[DATA FOR REVIEW — start]
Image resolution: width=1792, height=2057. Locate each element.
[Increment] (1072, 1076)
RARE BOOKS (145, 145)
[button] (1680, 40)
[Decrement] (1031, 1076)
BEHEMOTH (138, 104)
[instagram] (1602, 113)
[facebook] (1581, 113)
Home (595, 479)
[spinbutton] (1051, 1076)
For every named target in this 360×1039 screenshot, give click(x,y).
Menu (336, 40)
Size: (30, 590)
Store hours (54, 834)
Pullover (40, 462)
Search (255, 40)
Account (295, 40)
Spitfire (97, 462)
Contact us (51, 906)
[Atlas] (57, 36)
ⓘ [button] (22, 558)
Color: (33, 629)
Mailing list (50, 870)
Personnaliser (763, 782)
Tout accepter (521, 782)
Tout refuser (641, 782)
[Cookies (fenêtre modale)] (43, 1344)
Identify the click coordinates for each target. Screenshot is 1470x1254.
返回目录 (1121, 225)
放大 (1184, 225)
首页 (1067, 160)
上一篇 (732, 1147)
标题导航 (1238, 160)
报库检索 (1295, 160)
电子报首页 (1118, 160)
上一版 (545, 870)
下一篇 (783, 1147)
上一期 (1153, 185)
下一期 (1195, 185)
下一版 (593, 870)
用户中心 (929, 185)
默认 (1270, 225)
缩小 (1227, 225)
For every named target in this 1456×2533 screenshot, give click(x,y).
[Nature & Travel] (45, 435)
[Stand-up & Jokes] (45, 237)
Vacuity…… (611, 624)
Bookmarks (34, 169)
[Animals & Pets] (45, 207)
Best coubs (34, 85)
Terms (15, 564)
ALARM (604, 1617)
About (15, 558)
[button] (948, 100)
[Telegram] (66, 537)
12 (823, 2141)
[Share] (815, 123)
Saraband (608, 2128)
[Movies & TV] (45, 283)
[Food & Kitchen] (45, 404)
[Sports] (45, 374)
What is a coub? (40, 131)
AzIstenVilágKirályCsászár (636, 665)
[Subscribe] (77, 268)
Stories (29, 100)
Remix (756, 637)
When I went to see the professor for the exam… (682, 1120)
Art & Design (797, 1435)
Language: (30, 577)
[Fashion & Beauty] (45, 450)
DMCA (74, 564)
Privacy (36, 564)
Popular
[DATA FOR REVIEW — finish]
EXERCISE -
The answer must be a single number: how many lines in the data contain the string "target"?

SOLUTION FOR THIS TASK -
3